** start **

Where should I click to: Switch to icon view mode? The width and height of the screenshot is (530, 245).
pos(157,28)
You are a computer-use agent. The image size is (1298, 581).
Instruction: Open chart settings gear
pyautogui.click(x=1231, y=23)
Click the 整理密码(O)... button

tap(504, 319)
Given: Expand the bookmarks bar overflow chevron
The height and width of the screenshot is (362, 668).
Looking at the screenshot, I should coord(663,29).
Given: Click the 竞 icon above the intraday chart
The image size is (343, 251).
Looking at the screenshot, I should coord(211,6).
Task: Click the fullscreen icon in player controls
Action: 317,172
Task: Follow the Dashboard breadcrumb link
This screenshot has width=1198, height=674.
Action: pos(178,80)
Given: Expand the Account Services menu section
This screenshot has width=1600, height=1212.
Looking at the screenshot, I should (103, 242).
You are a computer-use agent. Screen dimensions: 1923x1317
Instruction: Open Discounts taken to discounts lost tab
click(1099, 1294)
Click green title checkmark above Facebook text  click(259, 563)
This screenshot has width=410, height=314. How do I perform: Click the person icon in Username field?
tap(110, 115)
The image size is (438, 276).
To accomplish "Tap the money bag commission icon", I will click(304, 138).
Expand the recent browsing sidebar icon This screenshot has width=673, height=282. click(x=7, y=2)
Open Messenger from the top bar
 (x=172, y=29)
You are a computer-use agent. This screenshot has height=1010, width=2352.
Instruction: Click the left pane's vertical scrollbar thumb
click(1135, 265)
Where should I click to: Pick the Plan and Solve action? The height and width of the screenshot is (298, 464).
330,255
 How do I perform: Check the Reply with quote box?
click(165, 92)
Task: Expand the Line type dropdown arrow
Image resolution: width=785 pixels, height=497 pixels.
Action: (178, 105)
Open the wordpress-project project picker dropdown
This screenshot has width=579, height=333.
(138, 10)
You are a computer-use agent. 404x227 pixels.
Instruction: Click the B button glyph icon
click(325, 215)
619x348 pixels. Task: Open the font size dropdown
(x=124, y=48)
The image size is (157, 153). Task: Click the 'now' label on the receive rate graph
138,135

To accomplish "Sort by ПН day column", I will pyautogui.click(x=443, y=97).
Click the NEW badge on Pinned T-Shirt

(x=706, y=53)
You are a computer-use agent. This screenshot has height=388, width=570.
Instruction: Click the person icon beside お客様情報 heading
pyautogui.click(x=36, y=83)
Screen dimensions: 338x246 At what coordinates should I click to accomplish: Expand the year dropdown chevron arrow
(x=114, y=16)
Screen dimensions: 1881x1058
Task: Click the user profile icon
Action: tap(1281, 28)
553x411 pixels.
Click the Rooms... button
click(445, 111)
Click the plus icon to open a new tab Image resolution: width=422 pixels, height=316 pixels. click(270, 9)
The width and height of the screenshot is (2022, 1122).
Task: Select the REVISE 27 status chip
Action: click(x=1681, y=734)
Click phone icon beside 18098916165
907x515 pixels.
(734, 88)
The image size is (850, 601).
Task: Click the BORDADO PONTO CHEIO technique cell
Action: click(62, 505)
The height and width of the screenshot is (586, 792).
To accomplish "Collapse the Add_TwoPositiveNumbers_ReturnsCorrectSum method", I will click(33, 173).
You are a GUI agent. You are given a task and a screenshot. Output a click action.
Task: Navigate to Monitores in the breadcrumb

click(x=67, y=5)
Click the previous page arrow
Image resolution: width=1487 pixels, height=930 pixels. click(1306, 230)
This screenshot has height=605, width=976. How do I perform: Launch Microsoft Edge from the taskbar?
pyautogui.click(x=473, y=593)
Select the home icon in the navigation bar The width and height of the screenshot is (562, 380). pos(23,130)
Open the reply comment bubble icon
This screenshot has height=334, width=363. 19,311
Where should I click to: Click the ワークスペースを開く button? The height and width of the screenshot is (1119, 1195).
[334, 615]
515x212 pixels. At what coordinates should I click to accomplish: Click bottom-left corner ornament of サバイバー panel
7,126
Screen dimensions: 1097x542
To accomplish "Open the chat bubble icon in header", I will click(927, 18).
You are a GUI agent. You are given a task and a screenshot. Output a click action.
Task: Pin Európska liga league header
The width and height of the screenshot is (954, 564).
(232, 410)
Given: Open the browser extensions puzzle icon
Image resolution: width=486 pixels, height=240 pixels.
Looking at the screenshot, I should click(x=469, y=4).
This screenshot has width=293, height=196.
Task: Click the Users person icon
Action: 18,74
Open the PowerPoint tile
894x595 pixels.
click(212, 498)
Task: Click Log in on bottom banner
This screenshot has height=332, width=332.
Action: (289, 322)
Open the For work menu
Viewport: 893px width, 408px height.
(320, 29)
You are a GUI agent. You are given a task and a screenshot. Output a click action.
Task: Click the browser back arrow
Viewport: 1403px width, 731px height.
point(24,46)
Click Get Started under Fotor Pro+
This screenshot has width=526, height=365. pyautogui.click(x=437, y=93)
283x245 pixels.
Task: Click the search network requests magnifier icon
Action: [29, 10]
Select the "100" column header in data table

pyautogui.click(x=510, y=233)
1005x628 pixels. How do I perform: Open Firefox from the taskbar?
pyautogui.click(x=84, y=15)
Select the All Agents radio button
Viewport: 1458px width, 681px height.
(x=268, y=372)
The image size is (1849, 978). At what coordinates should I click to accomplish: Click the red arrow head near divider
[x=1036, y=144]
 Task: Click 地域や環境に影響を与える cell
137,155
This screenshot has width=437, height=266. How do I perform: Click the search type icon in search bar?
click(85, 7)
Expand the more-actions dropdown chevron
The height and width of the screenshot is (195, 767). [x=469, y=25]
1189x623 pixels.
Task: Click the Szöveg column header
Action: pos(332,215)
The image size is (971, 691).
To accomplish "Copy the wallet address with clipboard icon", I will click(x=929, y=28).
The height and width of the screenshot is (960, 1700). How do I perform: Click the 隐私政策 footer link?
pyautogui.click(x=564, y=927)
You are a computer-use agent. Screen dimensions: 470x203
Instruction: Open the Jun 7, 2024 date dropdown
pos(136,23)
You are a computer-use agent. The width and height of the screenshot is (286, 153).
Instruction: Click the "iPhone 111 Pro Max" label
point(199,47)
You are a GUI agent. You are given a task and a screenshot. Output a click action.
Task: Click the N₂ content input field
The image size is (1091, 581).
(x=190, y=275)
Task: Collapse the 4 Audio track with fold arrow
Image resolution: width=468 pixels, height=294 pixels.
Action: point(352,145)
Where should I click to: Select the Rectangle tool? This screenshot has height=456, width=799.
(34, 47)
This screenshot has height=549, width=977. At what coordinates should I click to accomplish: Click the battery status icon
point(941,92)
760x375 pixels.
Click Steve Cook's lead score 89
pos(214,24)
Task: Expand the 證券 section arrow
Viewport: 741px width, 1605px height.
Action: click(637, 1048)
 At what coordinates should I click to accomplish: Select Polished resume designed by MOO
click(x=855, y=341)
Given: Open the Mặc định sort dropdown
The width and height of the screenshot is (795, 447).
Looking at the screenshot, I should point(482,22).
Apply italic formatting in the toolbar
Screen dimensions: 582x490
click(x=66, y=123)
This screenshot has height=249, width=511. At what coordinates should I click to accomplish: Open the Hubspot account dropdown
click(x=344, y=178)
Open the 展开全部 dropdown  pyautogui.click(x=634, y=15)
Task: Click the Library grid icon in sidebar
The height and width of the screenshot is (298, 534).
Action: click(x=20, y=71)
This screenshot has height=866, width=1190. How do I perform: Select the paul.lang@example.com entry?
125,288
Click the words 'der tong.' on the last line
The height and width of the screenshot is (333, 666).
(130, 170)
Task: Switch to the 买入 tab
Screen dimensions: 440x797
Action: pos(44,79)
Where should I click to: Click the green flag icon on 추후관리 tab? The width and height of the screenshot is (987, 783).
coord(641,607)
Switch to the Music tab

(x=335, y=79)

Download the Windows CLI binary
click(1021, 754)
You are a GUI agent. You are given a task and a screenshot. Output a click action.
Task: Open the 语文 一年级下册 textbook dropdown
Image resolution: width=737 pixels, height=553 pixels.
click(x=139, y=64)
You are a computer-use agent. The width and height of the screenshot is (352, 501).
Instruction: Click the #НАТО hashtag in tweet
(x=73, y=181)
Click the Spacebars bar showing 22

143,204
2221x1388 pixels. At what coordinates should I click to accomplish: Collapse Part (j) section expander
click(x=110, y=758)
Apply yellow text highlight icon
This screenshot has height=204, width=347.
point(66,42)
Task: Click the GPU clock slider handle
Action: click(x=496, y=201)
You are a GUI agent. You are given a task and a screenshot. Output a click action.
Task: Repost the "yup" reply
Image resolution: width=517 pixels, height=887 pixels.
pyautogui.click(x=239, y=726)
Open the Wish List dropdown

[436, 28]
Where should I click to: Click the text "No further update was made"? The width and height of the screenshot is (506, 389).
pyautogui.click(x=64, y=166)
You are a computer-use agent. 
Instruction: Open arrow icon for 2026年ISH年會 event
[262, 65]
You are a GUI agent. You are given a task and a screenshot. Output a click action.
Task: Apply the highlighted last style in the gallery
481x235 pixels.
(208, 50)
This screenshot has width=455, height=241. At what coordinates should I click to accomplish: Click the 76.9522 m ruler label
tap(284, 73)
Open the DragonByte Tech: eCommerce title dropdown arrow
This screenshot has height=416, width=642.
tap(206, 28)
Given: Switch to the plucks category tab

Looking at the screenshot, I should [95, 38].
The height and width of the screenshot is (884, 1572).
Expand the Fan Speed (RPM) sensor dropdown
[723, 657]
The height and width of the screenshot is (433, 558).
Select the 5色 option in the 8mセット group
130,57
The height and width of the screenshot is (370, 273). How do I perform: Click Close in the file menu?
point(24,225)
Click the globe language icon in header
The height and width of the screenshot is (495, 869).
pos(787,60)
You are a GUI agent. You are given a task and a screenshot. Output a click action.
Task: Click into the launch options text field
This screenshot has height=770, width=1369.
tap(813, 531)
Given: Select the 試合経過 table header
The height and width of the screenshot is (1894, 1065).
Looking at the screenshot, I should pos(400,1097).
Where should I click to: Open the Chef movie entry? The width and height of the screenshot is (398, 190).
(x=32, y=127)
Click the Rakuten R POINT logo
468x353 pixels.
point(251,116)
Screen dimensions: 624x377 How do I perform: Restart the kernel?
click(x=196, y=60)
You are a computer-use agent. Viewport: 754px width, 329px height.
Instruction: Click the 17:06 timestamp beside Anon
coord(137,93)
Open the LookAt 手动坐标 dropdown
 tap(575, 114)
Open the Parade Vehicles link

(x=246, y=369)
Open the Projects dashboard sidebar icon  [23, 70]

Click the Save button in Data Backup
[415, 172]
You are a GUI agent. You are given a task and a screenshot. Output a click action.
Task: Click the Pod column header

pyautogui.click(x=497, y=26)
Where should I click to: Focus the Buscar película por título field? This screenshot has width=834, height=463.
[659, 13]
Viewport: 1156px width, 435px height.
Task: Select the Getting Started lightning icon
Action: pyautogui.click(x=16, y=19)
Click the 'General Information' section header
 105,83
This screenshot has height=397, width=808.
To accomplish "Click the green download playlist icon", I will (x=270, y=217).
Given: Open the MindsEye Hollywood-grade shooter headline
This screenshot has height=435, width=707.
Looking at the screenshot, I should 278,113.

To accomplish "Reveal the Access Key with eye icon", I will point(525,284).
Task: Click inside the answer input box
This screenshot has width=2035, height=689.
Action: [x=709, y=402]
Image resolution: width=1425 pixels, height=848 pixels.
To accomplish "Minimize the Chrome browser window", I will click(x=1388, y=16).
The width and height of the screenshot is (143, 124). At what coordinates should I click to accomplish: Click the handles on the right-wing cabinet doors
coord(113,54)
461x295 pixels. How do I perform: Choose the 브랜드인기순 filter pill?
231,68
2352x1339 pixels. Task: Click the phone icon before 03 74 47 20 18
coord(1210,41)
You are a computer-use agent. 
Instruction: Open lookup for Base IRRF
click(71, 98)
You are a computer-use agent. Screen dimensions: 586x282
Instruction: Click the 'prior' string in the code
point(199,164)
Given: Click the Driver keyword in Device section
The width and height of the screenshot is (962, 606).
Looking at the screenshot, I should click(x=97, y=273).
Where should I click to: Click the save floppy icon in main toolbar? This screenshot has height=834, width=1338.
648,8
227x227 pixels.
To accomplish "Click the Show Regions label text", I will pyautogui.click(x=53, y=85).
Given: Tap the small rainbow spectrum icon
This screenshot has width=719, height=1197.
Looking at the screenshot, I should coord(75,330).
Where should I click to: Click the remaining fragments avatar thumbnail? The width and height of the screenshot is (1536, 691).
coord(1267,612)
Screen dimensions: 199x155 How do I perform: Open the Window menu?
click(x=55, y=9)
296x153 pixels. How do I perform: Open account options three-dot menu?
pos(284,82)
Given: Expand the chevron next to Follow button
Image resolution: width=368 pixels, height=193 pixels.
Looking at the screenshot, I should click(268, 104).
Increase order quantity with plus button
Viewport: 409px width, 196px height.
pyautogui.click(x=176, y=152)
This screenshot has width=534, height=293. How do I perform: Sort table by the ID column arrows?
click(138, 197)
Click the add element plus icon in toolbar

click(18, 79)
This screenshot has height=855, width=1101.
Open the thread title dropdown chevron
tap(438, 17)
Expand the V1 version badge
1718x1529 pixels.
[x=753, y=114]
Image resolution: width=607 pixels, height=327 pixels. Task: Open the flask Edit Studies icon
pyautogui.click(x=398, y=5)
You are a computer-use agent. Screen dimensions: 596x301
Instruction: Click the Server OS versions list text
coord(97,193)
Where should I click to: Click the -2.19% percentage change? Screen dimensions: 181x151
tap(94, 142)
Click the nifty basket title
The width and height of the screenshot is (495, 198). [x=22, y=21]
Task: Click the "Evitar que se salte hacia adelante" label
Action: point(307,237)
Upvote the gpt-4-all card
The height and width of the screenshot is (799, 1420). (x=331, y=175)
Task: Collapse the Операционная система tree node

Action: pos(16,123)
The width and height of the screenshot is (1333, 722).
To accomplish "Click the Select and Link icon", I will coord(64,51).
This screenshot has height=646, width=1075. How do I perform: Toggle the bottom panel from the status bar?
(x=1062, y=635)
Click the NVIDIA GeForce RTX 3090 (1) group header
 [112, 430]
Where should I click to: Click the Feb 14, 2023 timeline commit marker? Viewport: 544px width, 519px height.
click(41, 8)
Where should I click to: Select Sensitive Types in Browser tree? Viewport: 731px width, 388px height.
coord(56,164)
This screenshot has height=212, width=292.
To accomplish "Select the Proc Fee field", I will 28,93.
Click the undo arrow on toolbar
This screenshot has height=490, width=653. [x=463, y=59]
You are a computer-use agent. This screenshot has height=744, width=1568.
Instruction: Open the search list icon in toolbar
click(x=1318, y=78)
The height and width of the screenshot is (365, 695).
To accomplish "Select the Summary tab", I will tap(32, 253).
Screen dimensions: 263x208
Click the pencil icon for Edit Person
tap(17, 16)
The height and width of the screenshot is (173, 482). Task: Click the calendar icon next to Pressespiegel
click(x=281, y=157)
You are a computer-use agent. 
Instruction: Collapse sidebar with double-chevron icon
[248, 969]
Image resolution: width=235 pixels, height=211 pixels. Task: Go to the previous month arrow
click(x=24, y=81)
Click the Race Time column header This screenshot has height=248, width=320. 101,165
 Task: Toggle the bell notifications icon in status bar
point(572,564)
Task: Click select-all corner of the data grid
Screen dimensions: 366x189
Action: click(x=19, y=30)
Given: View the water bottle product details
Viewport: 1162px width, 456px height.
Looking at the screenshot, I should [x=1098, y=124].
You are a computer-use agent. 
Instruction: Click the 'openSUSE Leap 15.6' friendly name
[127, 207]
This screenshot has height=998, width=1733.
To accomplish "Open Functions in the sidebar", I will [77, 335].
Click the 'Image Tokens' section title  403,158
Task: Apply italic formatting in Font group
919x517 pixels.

** end **

Convert the records, starting with the line that contains "You are a computer-use agent. Screen dimensions: 1923x1317" and going on through the line that contains "tap(110, 115)", into a numbered list with one entry per line and any blank lines left out.

1. You are a computer-use agent. Screen dimensions: 1923x1317
2. Instruction: Open Discounts taken to discounts lost tab
3. click(1099, 1294)
4. Click green title checkmark above Facebook text  click(259, 563)
5. This screenshot has width=410, height=314. How do I perform: Click the person icon in Username field?
6. tap(110, 115)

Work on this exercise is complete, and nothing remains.